BEREITGESTELLTER AUSZUG →
»»

Berlin/Brüssel (taz/dpa/ AFP) – Wenn am 1.Januar 1993 der EG-Binnenmarkt in Kraft tritt, bleiben die Grenzen zumindest in einem Bereich vorerst verschlossen: im Energiesektor. Die Pläne der Brüsseler EG-Kommission, die Kohlesubventionen schrittweise zu streichen und damit auch die Strom- und Stahlwirtschaft EG- weit anzugleichen, scheiterten am Montag.

Die EG-Kommission hatte in der vergangenen Woche vorgeschlagen, nach Auslaufen der derzeitigen Bestimmungen für die Vergabe staatlicher Beihilfen im Kohlebergbau ab 1994 nur noch Subventionen zu gewähren, wenn mit ihnen die Produktionskosten der teuer arbeitenden Zechen an den durchschnittlichen EG-Preis von 220 Mark pro Tonne geförderter Kohle herangeführt werden.

Obwohl die EG-Kommission eine Mehrheit für ihre Pläne sah, wurden diese vor allem von den Deutschen blockiert – und verabschiedet werden können sie nämlich nur einstimmig. Zu den Merkwürdigkeiten gehört dabei, daß Möllemanns Position sich in Deutschland selbst keineswegs ungeteilter Zustimmung erfreut. Hier ist längst der Streit über den im letzten Jahr geschlossenen Kohlekompromiß entbrannt. Der schreibt der Stromindustrie vor, ausschließlich die subventionierte und dennoch teure deutsche Kohle bis 1995 zu beziehen, die Stahlindustrie muß gar bis zum Jahr 2000 abnehmen.

««

BEREITGESTELLTE ANGABEN →

»»

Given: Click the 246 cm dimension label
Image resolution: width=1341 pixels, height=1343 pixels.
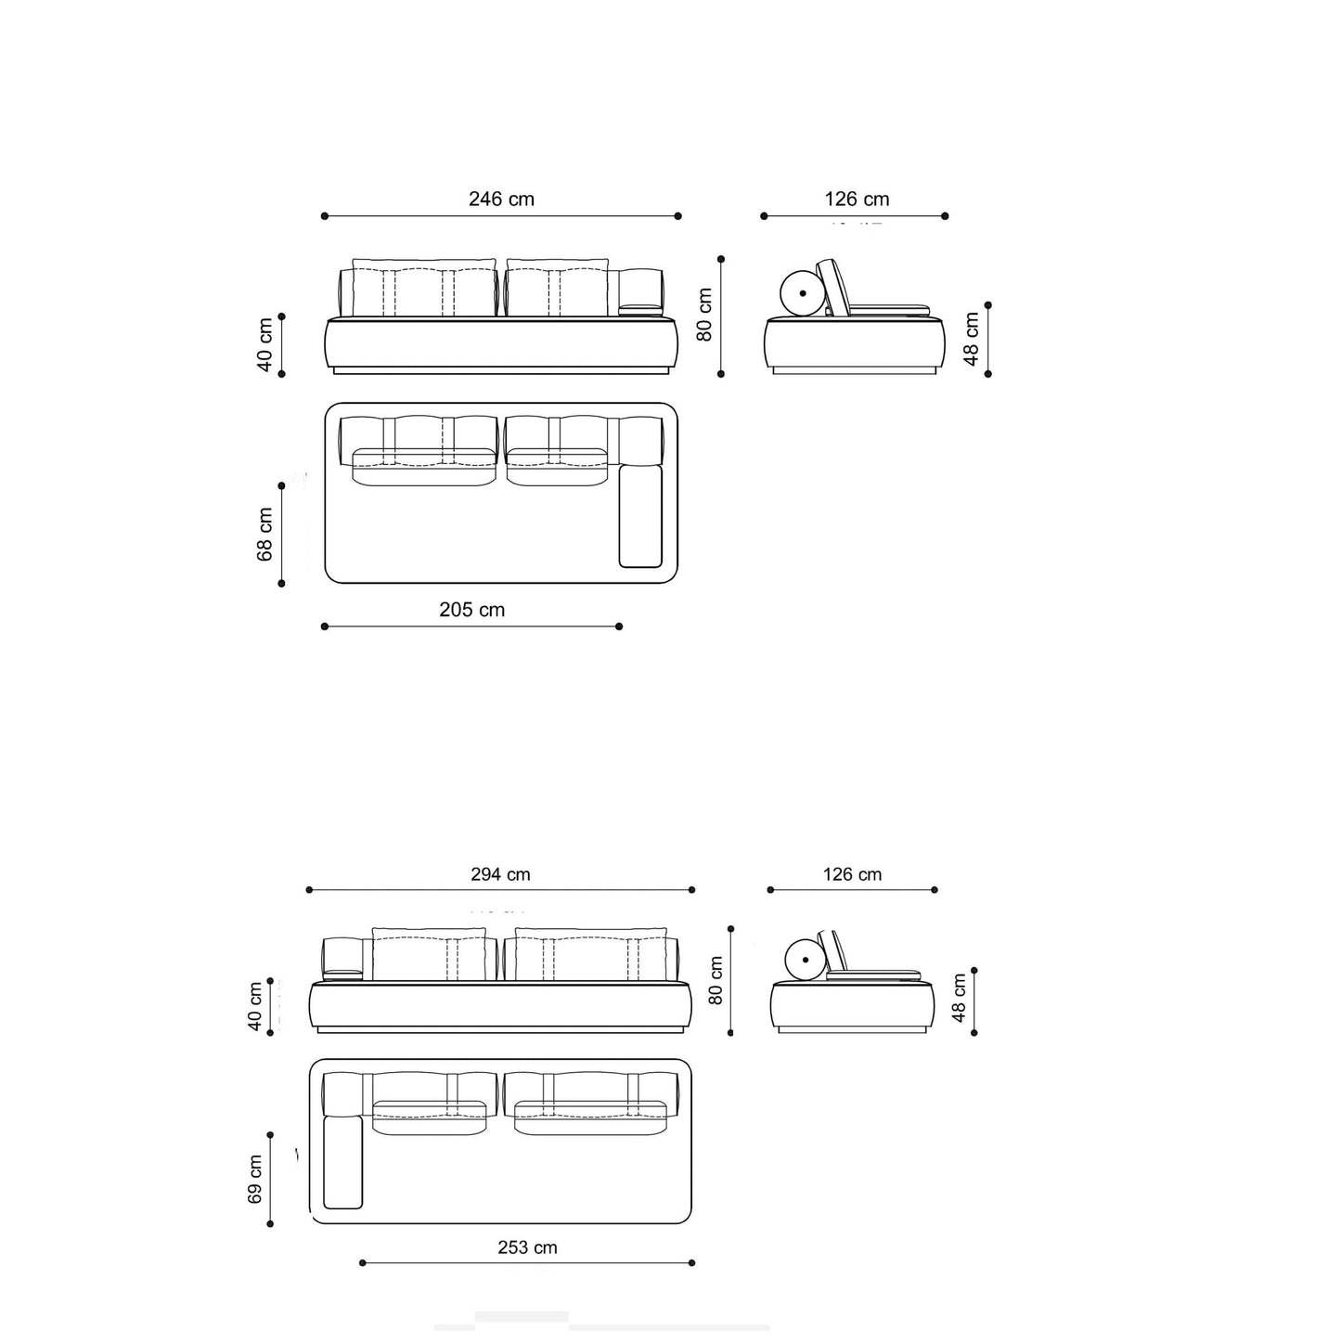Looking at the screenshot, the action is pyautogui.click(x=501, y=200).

««

IHRE AUFGABE →
Beantworten Sie die folgenden Fragen anhand des Auszugs über die EG-Kohlesubventionen.
1. An welchem Datum tritt der EG-Binnenmarkt in Kraft?
2. Welcher durchschnittliche EG-Preis pro Tonne geförderter Kohle wird genannt?
3. Bis zu welchem Jahr muss die Stahlindustrie laut Kohlekompromiß die deutsche Kohle abnehmen?
Die Auflistung ist eigenständiges Material und gehört nicht zum Auszug.

ERGEBNIS →
1. Am 1. Januar 1993.
2. 220 Mark pro Tonne.
3. Bis zum Jahr 2000.